On stage, musicians that have over the years shared Hector’s passion and have performed with him, interpreted rebetika songs that particularly inspired Hector and struck a chord with him. For Argyris Argyropoulos, close friend and fellow musician, the agonizing poignancy was evident in the timbre of his voice as he intoned familiar lyrics that formed a touchstone of a shared existence in his honour. A heart-warming interpretation of Hector’s beloved Beatles followed by his cousins, ingeniously accompanied by Argyropoulos on the baglama was a fitting reminder of Hector’s role in furthering the cause of multifarious musical disciplines within multicultural Australia and subsequently, in monocultural Greece.

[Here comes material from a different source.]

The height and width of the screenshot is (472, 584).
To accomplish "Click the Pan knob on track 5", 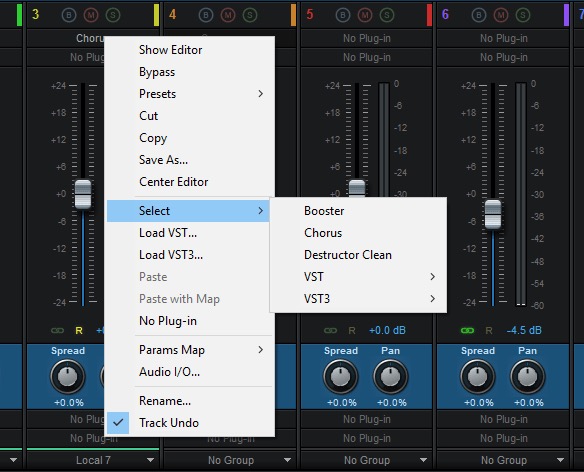I will tap(391, 377).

As the waxing of the organized Greek community is overshadowed by its waning, it is now difficult to relive or revive the exciting, heady days of the generation of university students who were inspired by modern Greek poetry, literature and music and formed a lively sub-culture that energized the margins of that community. In this, as in so much else, Hector Cosmas was a main protagonist. Talents will undoubtedly emerge in the future, but Hector and those who he inspired and who continue his tradition will most likely be the last of the Australian born members of our community who will engage that community with those talents rather than exclusively embrace the mainstream, simply because there is now limited interest or commitment in investing in structures within our community to provide support or even an audience for such luminaries. Yet for those who do persist and who will remain, the light that still shines from Hector despite his passing, will assuredly illuminate their way.